Another excellent post. You've explained so well the thoughts that are swirling around in my mind. I've been thinking along the lines of regaining our identity as the "people of God." I think this entails the things you discussed here of understanding our call to mission rather than settling into "homes."

Karl Landstrom

You have grossly underestimated the mission accomplishments of faithful christian laity in he country, who, in working toward acceptance by the people of Christ as their Savior, have accomplished more than than all the efforts of clergy combined.

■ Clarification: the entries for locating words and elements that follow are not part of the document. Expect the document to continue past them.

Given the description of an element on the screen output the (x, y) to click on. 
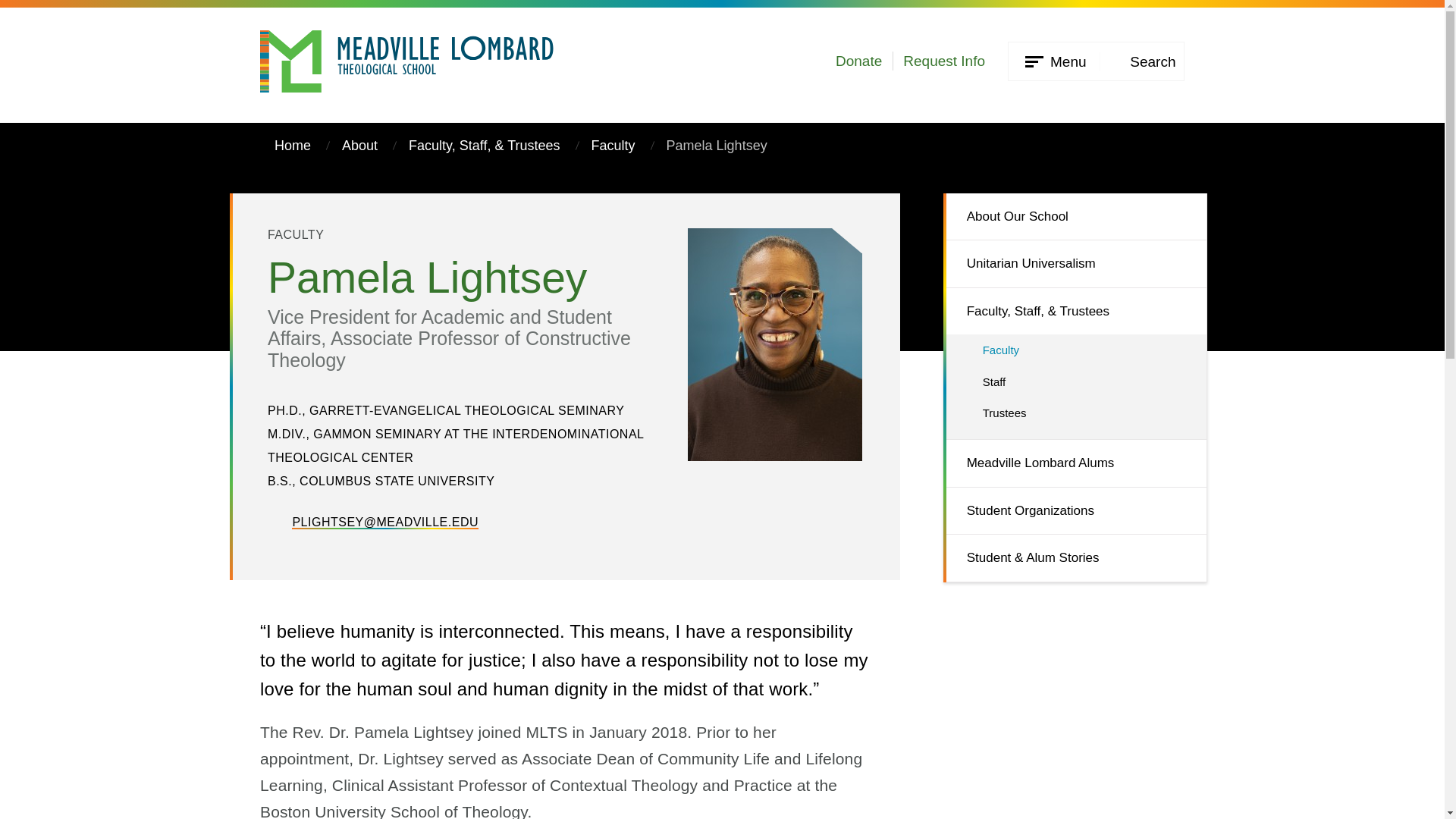
Home (285, 146)
Donate (858, 61)
Menu (1054, 61)
Search (1142, 61)
Request Info (943, 61)
Meadville Lombard Alums (1075, 462)
Trustees (1075, 417)
Faculty (612, 146)
Staff (1075, 381)
In This Section (972, 225)
About Our School (1075, 216)
In This Section (29, 154)
About (359, 146)
Student Organizations (1075, 510)
Unitarian Universalism (1075, 263)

Presbyterians refer to their laity as ministers jointly with clergy.

Michael Kruse

Karl, I would invite you to check out my September 29 post "Klaos - The "Clergy People of God" and the Myth of Laity." You wrote "Presbyterians refer to their laity as ministers jointly with clergy." I agree that all of us are ministers but there are no laity and every believer is part of the clergy "kleros," or God's inheritance. Laity is a concept foriegn to the New Testament Church.

Also, accepting Jesus as my savior is not enough. Jesus is Lord. That demands my obedience and faithfulness to the mission he has called us to; bring every person and realm under his loving, life-giving, Lordship. Savior is important and essential, but if that is all he is, than we have missed the point.

I agree that the non-pastors have accomplished much that goes unseen or recognized. It just goes to show how God uses he people often in spite of themselves

Thanks for stopping in!

Rodger Sellers

While being a bit tempted to do a "disection" on the previous post (two posts?) I'll simply make a comment in disagreement. Granted, we Presbyterians "refer" to our laity as "ministers jointly with clergy." I'm interested in, and wonder Mike if you're pointing in the same direction, at seeing something a bit more "kinetic" than just words here. (Seems to me -- and I've been guilty of it myself -- that this is far too often just a cliche' on the back of the Sunday bulletin.) Show me a community that's operationally defined this reference in their life and work beyond just lip service, and I'll show you a hundred that are great with all the talk, but just don't believe it deep down. (Like my post earlier today about who actually goes to the hospital to see Mr. Jones before his surgery.)

It's not a matter of people not being faithful or engaging in ministry and mission. It's a matter of whether we are a hierarchial organization (the "army" of the Lord)or a intimate organism of vastly diverse parts all committed to (and equally valued by) the whole. (Which is what I thought the "Body of Christ" was supposed to connote to us.)

RPS

PS:

"Nobody wants to play rhythm guitar behind Jesus,
Everybody wants to be the lead singer in the band.
But it's hard to get a bead on what's devine,
When ev'rybody's pushing for the head of the line,
I don't think it's working out at all,
The way it's planned."
(Song by: Thomas A. Hill)

Michael Kruse

Thanks Dave. I agree. I think first we have to understand the big mission. Then we need to understand our context. Then we need to now our personal gifts/passions/apptitudes. All of these together help us see how our personal package can best be applied to accomplish the big mission our specific context. To me, that is calling.

Michael Kruse

"It's not a matter of people not being faithful or engaging in ministry and mission. It's a matter of whether we are a hierarchial organization (the "army" of the Lord)or a intimate organism of vastly diverse parts all committed to (and equally valued by) the whole. (Which is what I thought the "Body of Christ" was supposed to connote to us.)"

Well said Rodger. Thanks. Kinetic and organic are good words too.

We say on our bulletins that we are all ministers but... People who go to seminary are entering THE ministry. The person up front is THE minister and is in "full-time Christian service." We haven't been visited in the hospital until the one with "Rev." in front of their name appears. We wouldn't go to a lay-dentist, a lay-airline pilot, or a lay-lawyer, but content to have lay-Christians or lay-ministers.

I know what we say. I also know how we live.